"Siente a Berlanga en su mesa"

José María Jiménez de Vacas.


¡Viva Berlanga! Ese fue el grito unánime. Todos han llorado el reciente fallecimiento de este maestro del cine. Pero no siempre fue así. La realidad es que Berlanga fue un individuo incómodo, tanto para unos (las clases acomodadas que le criticaban por sus sangrantes críticas al sistema, al régimen imperante), como para otros (intelectuales de izquierda, molestos por no poderle etiquetar como a uno de los suyos). El genio jamás cometió la torpeza de seguir a éstos o a aquellos. Se consideraba al margen de todas las corrientes, por considerar que anulaban por completo al individuo. En cuanto a los comentarios despectivos sobre su obra, es cierto que nunca se sabrá qué hay de Berlanga y qué hay de Azcona en las películas en las que brilló este tándem. Lo único cierto es que, por separado, nunca alcanzaron las cotas de excelencia que lograron juntos, en la que probablemente sea la más fructífera colaboración de dos artistas españoles desde Buñuel y Dalí. Era una relación en la que cada uno se alimentaba del genio del otro.

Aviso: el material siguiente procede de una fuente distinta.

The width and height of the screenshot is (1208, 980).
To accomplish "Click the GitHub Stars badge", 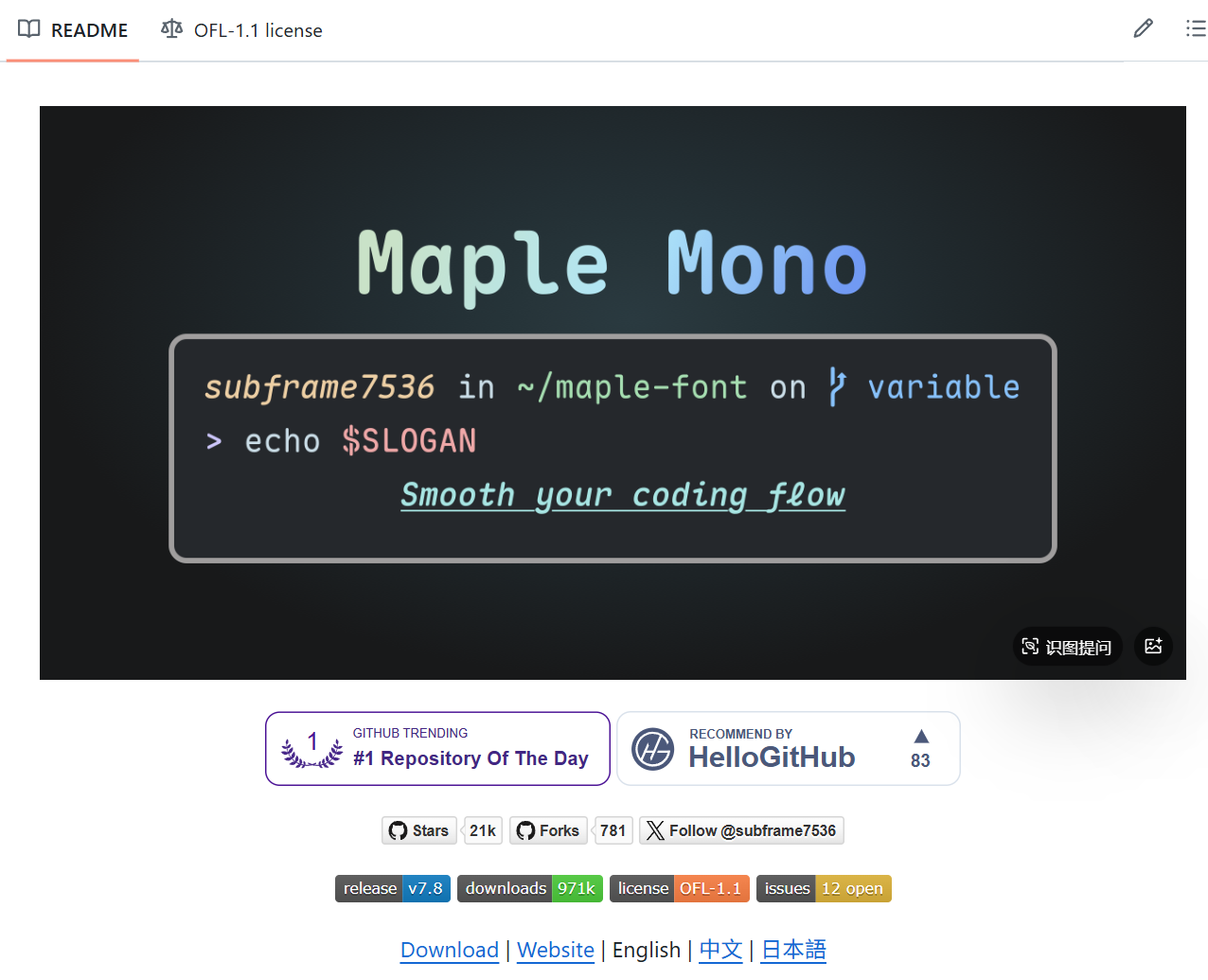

Lo que a día de hoy resulta absurdo es acusar a Berlanga de mal director, o de carecer de estilo propio. Puede que su pecado fuera el de la falta de pretensiones, el mismo que, según parece, cometieron directores como John Ford o Clint Eastwood; el pecado de querer narrar sin pomposidad, sin verse obligado a demostrar continuamente lo mucho que sabía de técnica cinematográfica. En otras palabras, su objetivo no era el de revolucionar el lenguaje del cine, sino el de contar una historia, a ser posible, sin aburrir al respetable. Quizá por ello fue denostado por los sectores más pedantes de la crítica especializada. ¿Berlanga carece de estilo? Falso. Prueba irrefutable de ello es que, actualmente, es de los pocos artistas cuyo nombre se emplea como adjetivo para calificar determinadas situaciones. Una situación “berlanguiana” es una situación surrealista, absurda, caótica, con ese humor tremendista tan español. El suyo está a la altura de otros adjetivos, como “quevedesco”, “valleinclanesco” o “goyesco” que, a mi juicio, podrían reunirse en uno solo: “español”.

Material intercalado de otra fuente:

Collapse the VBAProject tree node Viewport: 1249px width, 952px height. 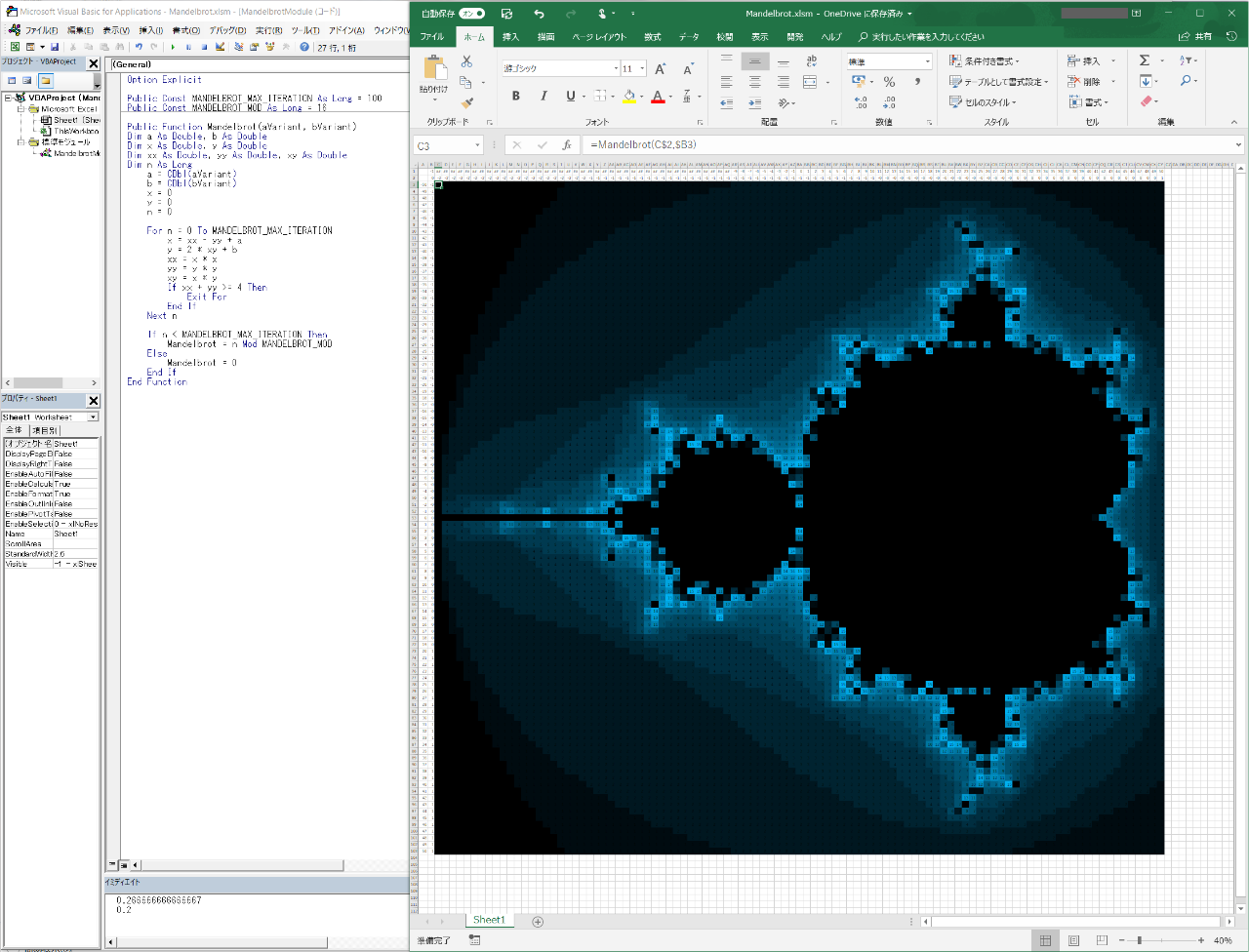point(9,98)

Berlanga supo como nadie dar con la clave de todo gran director: situar la cámara en el punto exacto. En sus encuadres no hay desperdicio. A la acción principal, que el espectador ve en un primer plano, se une el segundo término de la escena, aquel en el que el director encontró su seña de identidad con otros personajes, irrelevantes para entender la trama, pero indispensables para conocer el universo berlanguiano, plagado de absurdos y momentos rocambolescos.
Por lo que se refiere a su filmografía, todos coinciden al destacar su trilogía de oro: “Bienvenido Mr. Marshall”, “Plácido” y “El verdugo”, tres obras maestras que brillan con luz propia en una cinematografía, la española, escasa en este sentido. Sigue sin explicarse cómo pudieron sortear el obstáculo de la censura. Si la primera se convirtió en un testimonio de la posguerra española, en un documento histórico sobre la mentalidad de un país que salía de su aislamiento internacional, las otras dos son un implacable alegato contra el régimen franquista. La figura del pícaro, tan destacada en la literatura del Siglo de Oro español, cogió un nuevo impulso con el cine de Berlanga y, especialmente, con estas tres cintas.
Billy Wilder, con quien el genio de Berlanga ha sido comprado en alguna ocasión, comentó que, para decir la verdad, la clave está en ser gracioso. Con respecto a ésto, el cine del maestro valenciano cuenta con un humor corrosivo devastador, que congela la sonrisa en la cara del espectador durante todo el metraje. Lo que nadie se espera es el puñetazo en la mesa que da al final de cada una de sus películas, porque sus finales son siempre amargos y crueles, como si el propio director mirara a los ojos del espectador y le dijera: “La vida va en serio, no tiene ninguna gracia”.
Desde aquí, mi más sincero homenaje: Berlanga ha muerto, ¡viva Berlanga!